## TEXT UNDER STUDY
From Claire Kelloway <[email protected]>
Subject Food & Power - Food and Environmental Justice Groups Petition EPA to Regulate Dairy and Hog Methane
Date April 15, 2021 7:37 PM
  Links have been removed from this email. Learn more in the FAQ.
  Links have been removed from this email. Learn more in the FAQ.
Did someone forward you this newsletter?

Get your own copy by subscribing here [[link removed]], and to share this story click here. [[link removed]]

Photo courtesy of iStock by Getty Images

Food and Environmental Justice Groups Petition EPA to Regulate Dairy and Hog Methane

Two dozen environmental and rural advocacy groups representing over 2.4 million members recently petitioned [[link removed]] the U.S. Environmental Protection Agency (EPA) to regulate confined dairy and hog operations under the Clean Air Act.

Over the past 30 years, American dairy and hog production has dramatically consolidated onto fewer, large-scale industrial farms. These operations and their concentrated manure lagoons contribute to global climate change, among many environmental hazards, but face few meaningful environmental regulations. The petition asks the EPA to set new limits on hog and dairy methane pollution without preferencing controversial methane capture technologies in any future regulation.

“[To] avoid the harms of industrial dairy and hog operations, this petition urges the EPA to reject the false solution of burning factory farm gas and instead rely on proven, pasture-based farming with reduced, sustainable herd sizes that will restore rural communities, help stabilize the climate, and provide environmental justice,” the petition [[link removed]] says.

The number of large, industrial dairy and hog operations has grown dramatically since the 1990s as smaller farms go out of business. Between 1987 and 2017 [[link removed]], the sales midpoint for hog farms grew from 1,200 to 51,300 hogs, and the midpoint herd size for a dairy farm grew from 80 to 1,300 cows. During that same time period, more than 70% of hog farms and dairy farms went out of business even as pork and milk production continued to increase.

These industrial operations harm rural environments and surrounding communities by generating large, concentrated volumes of animal waste that can pollute ground and surface water and diminish air quality. For instance, a single 500-cow dairy farm produces as much daily waste [[link removed]] as all of South Milwaukee. Lynn Utesch, a farmer and water quality organizer in Kewaunee, Wisc., has seen how 17 large dairy farms in his community pollute local waterways: His three neighboring rivers are considered impaired by the EPA and 34% of county wells have tested positive for nitrates or E. coli. In some regions, such as southeastern North Carolina [[link removed]] or the San Joaquin Valley [[link removed]], these industrial dairy and hog operations are clustered in rural communities of color, correlating with higher levels of asthma [[link removed]] and lower life expectancies [[link removed]] in these Black, Latinx, and Indigenous [[link removed]] communities.

To the point of this recent petition, these farms also contribute to climate change by emitting methane, a powerful greenhouse gas that drives global warming in the short-term. The petition finds that large hog and dairy operations are responsible for 1.3% of all U.S. greenhouse gas emissions, and 13% of all U.S. methane emissions. “These emissions from industrial hog and dairy operations have been increasing dramatically in the past 20 or so years,” explains Kristina Sinclair, petition leader Public Justice’s food project fellow. “In order to reach our climate goals, we think it’s important for EPA to regulate and reduce greenhouse gas emissions from these operations.”

## DATA TO EXAMINE
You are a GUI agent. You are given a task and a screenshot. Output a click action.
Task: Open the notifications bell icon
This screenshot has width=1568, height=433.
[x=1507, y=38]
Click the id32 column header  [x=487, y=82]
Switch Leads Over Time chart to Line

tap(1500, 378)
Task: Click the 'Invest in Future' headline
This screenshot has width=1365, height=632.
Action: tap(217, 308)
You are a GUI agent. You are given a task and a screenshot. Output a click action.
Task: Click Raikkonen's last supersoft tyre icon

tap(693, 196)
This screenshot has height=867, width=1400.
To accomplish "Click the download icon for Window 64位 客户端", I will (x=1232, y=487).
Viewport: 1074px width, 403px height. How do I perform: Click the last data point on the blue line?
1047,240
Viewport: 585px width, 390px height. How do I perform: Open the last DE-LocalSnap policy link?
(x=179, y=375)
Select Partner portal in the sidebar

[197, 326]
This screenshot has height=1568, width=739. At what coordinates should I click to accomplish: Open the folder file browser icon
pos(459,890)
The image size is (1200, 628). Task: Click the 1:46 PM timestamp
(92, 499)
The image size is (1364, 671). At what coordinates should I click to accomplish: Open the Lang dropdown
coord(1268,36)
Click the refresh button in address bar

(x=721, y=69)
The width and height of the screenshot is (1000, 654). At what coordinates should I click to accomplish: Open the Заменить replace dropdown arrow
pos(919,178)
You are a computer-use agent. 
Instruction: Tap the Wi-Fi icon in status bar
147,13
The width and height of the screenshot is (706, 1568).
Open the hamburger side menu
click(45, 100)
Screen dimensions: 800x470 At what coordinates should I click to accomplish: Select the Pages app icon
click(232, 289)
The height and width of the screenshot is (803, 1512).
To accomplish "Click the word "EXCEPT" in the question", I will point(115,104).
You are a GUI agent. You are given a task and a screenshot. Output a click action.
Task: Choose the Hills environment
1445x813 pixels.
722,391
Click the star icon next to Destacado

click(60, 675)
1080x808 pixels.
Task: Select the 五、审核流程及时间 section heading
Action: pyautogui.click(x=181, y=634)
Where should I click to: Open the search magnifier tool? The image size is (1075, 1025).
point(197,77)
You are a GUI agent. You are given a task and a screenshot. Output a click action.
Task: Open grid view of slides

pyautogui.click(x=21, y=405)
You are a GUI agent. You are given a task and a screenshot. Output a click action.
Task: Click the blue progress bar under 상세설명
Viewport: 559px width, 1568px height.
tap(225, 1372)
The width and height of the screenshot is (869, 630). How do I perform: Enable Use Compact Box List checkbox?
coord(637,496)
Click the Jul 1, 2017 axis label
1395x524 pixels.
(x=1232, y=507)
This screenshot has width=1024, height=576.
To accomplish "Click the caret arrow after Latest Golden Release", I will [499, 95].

## AIM OF THE EXERCISE
In the methane petition newsletter above, why does Kristina Sinclair say it is important for the EPA to regulate greenhouse gas emissions from industrial hog and dairy operations? Answer in one to three sentences.

## RESULT
She says regulating and reducing these emissions is important for reaching climate goals. She notes that emissions from industrial hog and dairy operations have been increasing dramatically over the past 20 or so years.